Work task:
All of the data should be copied exactly, with the pictures left out.

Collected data
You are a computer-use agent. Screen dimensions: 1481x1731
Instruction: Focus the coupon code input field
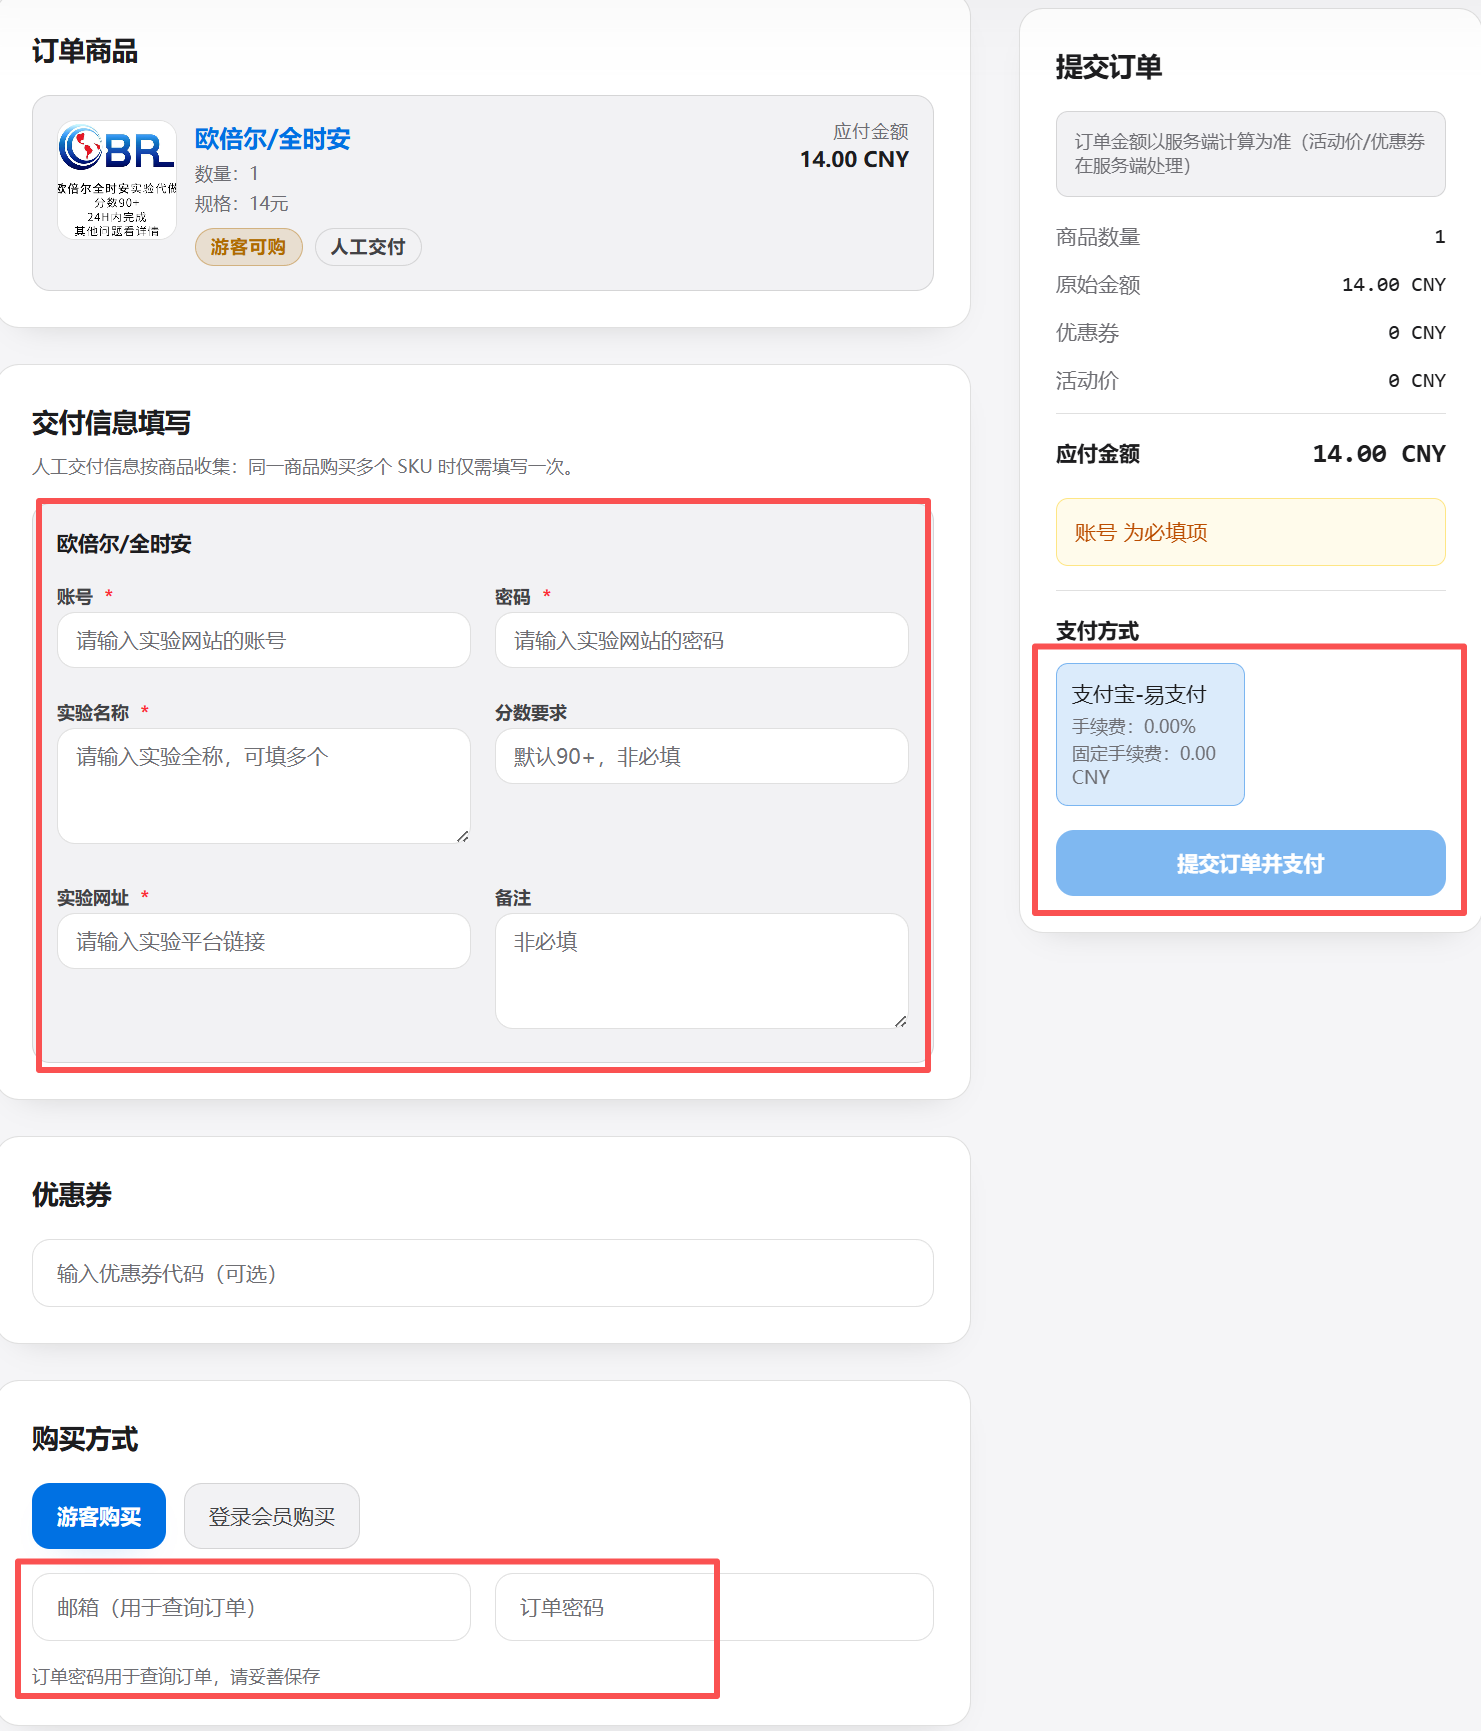483,1273
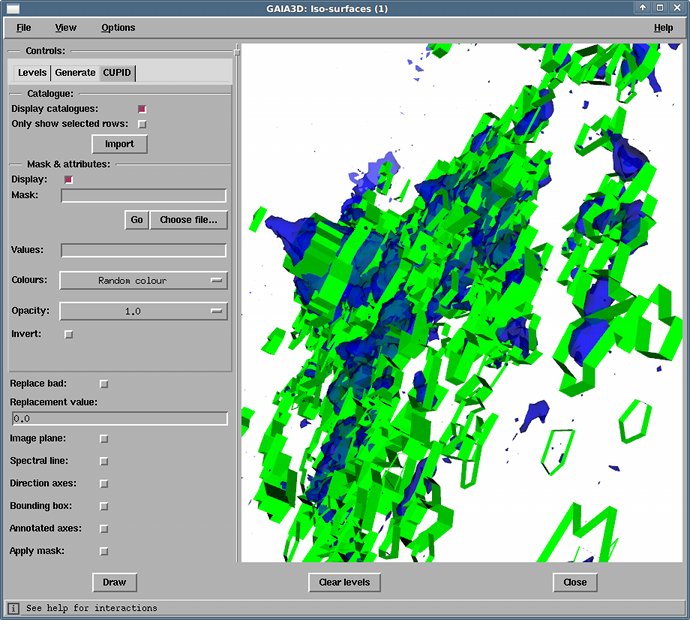Viewport: 690px width, 620px height.
Task: Toggle Display catalogues checkbox
Action: [x=142, y=109]
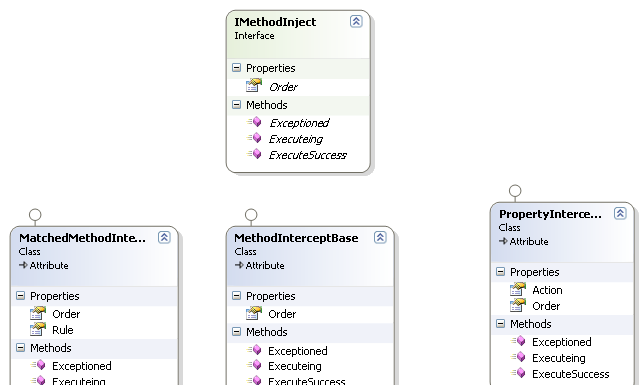Select the Rule property icon in MatchedMethodInte...
The image size is (643, 385).
38,329
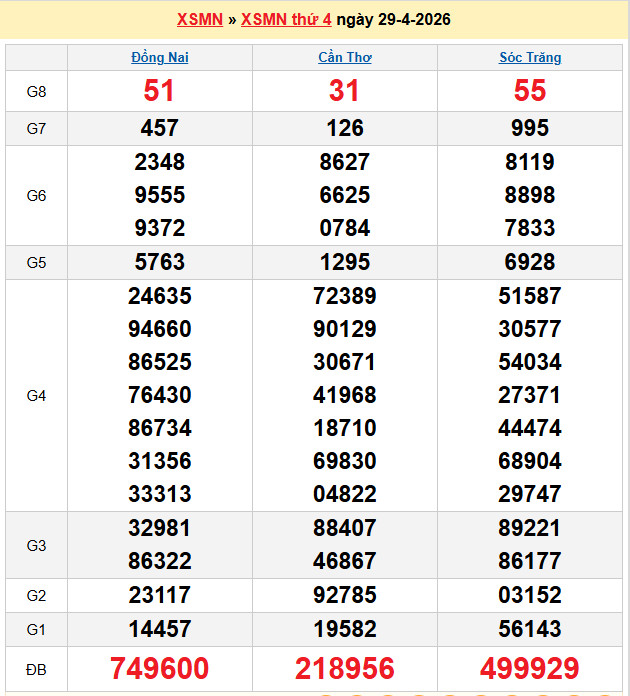Open the Cần Thơ province link
The width and height of the screenshot is (630, 696).
(345, 58)
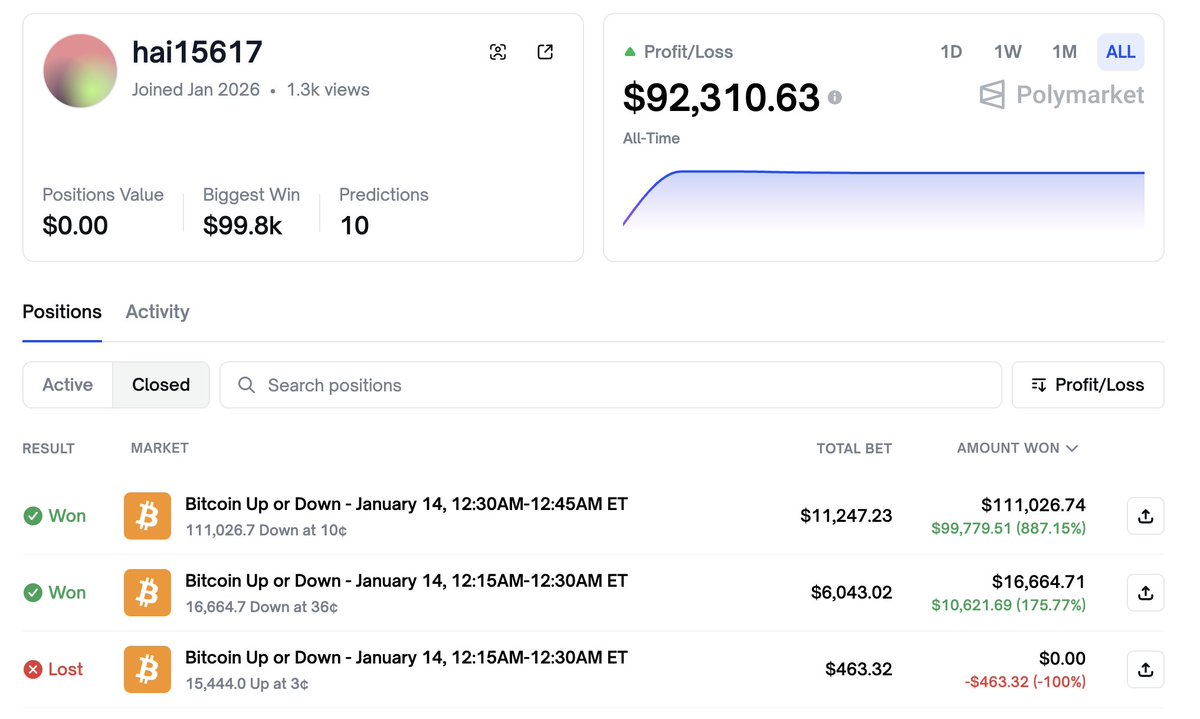Viewport: 1200px width, 719px height.
Task: Share the 16,664.7 Down at 36¢ position
Action: pos(1145,592)
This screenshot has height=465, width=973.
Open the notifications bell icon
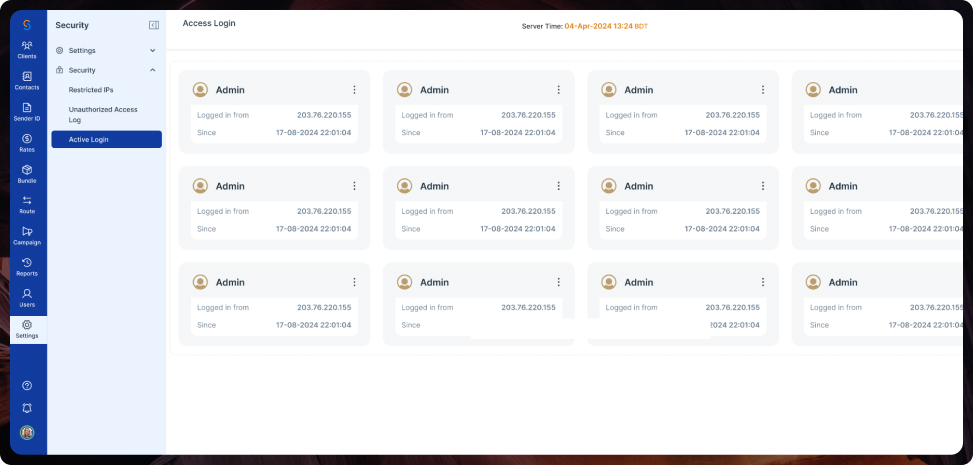coord(27,408)
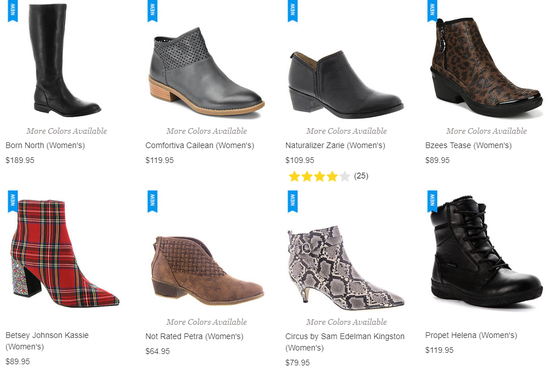Click the NEW flag on the snakeskin Kingston boot
Screen dimensions: 550x370
[x=293, y=201]
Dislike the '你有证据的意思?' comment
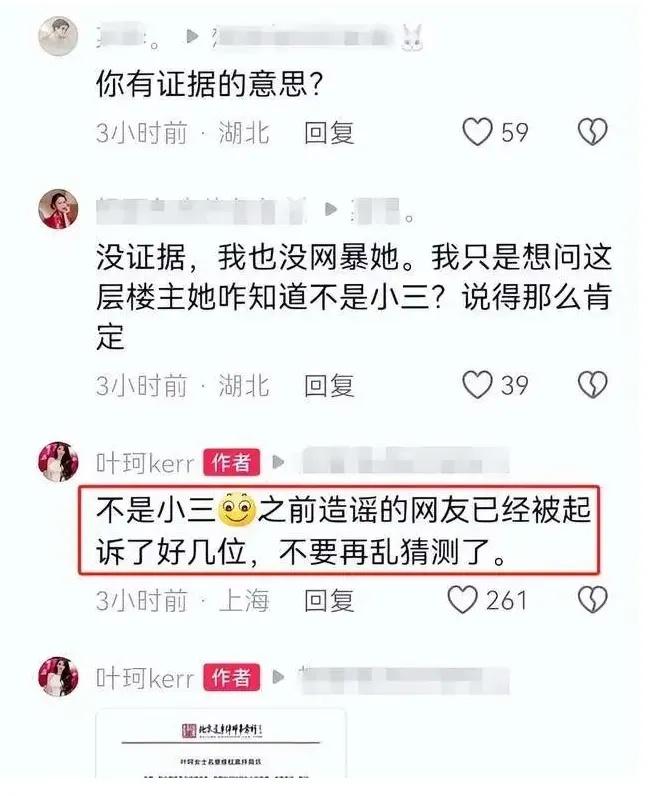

Task answer:
You are a computer-use agent. Screen dimensions: 1481x1731
Instruction: Focus the coupon code input field
483,1273
Viewport: 690px width, 620px height.
Task: Toggle Display catalogues checkbox
Action: [x=142, y=109]
Select the Rule property icon in MatchedMethodInte...
The image size is (643, 385).
38,329
Open the Cần Thơ province link
The width and height of the screenshot is (630, 696).
(345, 58)
Viewport: 1200px width, 719px height.
Task: Share the 16,664.7 Down at 36¢ position
Action: pos(1145,592)
This screenshot has height=465, width=973.
Open the notifications bell icon
coord(27,408)
Click the NEW flag on the snakeskin Kingston boot
Screen dimensions: 550x370
[x=293, y=201]
Dislike the '你有证据的意思?' comment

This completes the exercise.